Barusan kami kembali menonton Laskar Pelangi, film yang diangkat dari novel laris Andrea Hirata dengan judul yang sama. Nonton kali ini agak beda. Kalau sebelumnya kami bertiga, -aku, bunda, dan bani- nonton di Wisata 21, yang semalem nontonnya di Taman 65, Kesiman. Mirip layar tancap, pemutaran film untuk banyak orang di lapangan. Penonton juga duduk lesehan.
Meski dalam suasana dan tempat yang berbeda, reaksiku ke film ini juga sama: sesenggukan pas liat beberapa adegan. Padahal ketika baca novelnya, aku merasa tidak ada yang luar biasa seperti yang ditulis banyak orang. Aku merasa, film Laskar Pelangi lebih bisa menyentuh dan membangun kembali ingatanku tentang masa lalu dibanding bukunya.

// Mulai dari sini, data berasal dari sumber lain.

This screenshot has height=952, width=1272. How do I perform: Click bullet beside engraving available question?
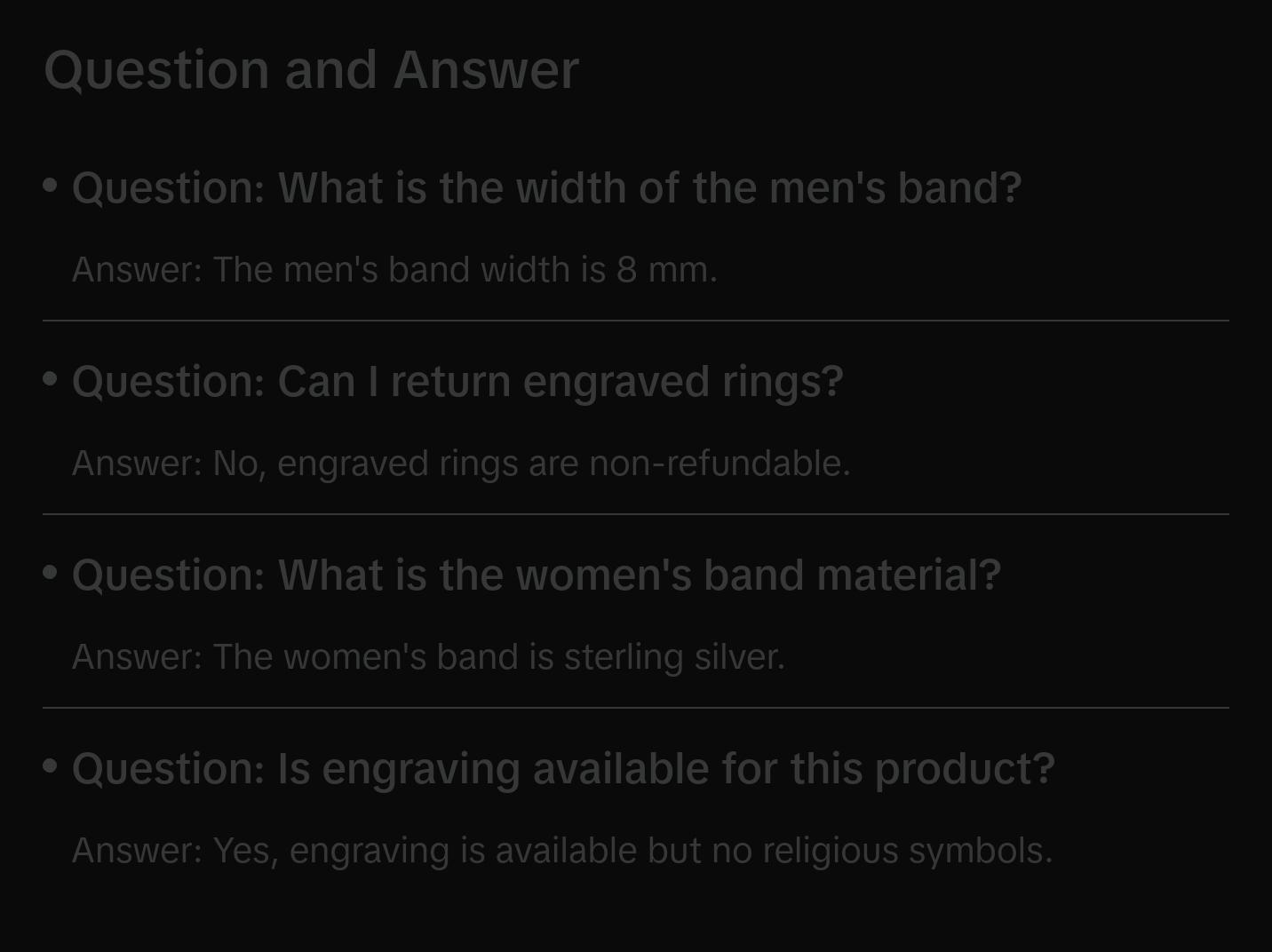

Begitu pula ketika aku menontonnya di Taman 65, meski kami hanya menonton tak sampai separuh film.
Lintang adalah tokoh yang paling mengesankan bagiku. Si jenius ini harus menempuh jalan panjang tiap hari untuk ke sekolah tiap hari. Dia juga harus membantu keluarganya ketika pulang sekolah. Di adegan lain ada pula anak-anak sekolah lain harus bekerja di lahan pertambangan timah saat liburan. Laskar Pelangi memang menceritakan anak-anak miskin yang sekolah di SD Muhammadiyah 1 Gantong, Bangka Belitong.
Sepuluh murid tersebut datang dari keluarga miskin di antara orang-orang kaya pegawai PT Timah. Kemiskinan ini yang berulangkali membuatku sesenggukan. Misalnya pas melihat Lintang, si jenius di Laskar Pelangi, yang tiap hari harus naik sepeda puluhan kilo untuk ke sekolah.
Itu pula yang dulu aku alami ketika SD hingga SMA. Keluar dari MI Muhammadiyah di desa sendiri lalu sekolah di SD desa sebelah. Memang sih tak sampai puluhan kilometer, tapi ya sama menyedihkannya. ? Tiap hari aku harus jalan kaki 2 km ke sekolah. Kalau beruntung aku bisa dapat tebengan sepeda dengan teman. Begitu pula ketika aku SMP dan SMA yang semuanya di Perguruan Muhammadiyah Sedayulawas Lamongan.
Ada beberapa hal lain dalam film itu yang mengusik emosiku. Tapi ya sepertinya kemiskinan itu yang paling kuat.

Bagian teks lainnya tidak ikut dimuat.